An uns wurde ein Fall herangetragen der sehr dubios klingt und offensichtlich in die Besachwalterungspraxis passt.

  1. eine ältere vermögende Dame oder  Herr mit Hörproblemen, die/der sonst total fitt ist
  2. eine Baufirma die auf Grund von Streitigkeiten eine Versteigerung betreiben möchte
  3. ein Sachverständiger der ein fast schon kriminell schlampiges Gutachten erstellte und damit sehr leicht einen Schaden von mehr als 100.000€ verursachen könnte. Das Gutachten wurde wegen gröbster Mängel beeinsprucht, die ältere Dame/Herr erhält darauf eine Vorladung der Richterin.

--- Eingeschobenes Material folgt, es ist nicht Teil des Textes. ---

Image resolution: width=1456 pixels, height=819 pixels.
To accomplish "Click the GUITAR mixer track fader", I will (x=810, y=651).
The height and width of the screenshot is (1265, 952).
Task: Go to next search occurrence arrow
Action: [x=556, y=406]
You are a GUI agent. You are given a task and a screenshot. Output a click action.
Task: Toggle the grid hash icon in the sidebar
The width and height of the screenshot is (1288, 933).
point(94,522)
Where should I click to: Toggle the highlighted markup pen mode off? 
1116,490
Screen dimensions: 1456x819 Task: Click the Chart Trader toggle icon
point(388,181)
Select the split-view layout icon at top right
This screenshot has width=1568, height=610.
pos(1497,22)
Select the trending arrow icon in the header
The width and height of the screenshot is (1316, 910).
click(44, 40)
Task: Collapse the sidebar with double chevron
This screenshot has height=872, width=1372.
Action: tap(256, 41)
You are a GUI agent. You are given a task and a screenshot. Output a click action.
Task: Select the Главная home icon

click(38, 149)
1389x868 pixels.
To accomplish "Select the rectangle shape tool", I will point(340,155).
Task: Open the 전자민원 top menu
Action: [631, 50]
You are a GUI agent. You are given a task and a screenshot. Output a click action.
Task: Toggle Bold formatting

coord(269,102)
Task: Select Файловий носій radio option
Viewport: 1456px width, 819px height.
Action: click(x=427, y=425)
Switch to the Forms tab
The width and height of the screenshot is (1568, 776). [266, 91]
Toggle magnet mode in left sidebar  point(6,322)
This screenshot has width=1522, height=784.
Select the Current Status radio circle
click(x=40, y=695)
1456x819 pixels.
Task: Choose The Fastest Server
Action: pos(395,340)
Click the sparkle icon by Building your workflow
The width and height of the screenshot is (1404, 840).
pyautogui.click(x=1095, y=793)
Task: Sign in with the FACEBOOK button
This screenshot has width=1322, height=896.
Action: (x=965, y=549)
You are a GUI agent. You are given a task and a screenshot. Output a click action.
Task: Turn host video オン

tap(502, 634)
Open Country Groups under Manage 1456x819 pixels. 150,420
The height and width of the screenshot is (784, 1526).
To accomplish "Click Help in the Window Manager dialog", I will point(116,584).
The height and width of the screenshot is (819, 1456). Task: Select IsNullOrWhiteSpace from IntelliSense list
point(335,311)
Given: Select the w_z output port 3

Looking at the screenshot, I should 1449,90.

  4. eine Richterin die einem nahestehenden Verwanten der Dame/des Herren verwehrt, dass er als Vertrauensperson mit zu kommen sondern auf ein 4-Augen-Gespräch besteht
  5. bei dem Termin der eigentlich wegen der Beeinspruchung des Gutachtens stattfinden sollte hat es die Richterin sofort darauf abgesehen, die ältere Dame/den älteren Herren mit sonderbaren Fragen zu streßen die keinerlei Bezug zum Gutachten haben.
  6. Das Gespräch wird daraufhin von der Dame/Herren abgebrochen und die Richterin initiiert umgehend eine vorläufige Besachwalterung ohne nachvollziehbare Gründe.
  7. zwei Wochen nach dem Termin ist ein vorläufiger Sachwalter bestellt und das Konto bereits gesperrt.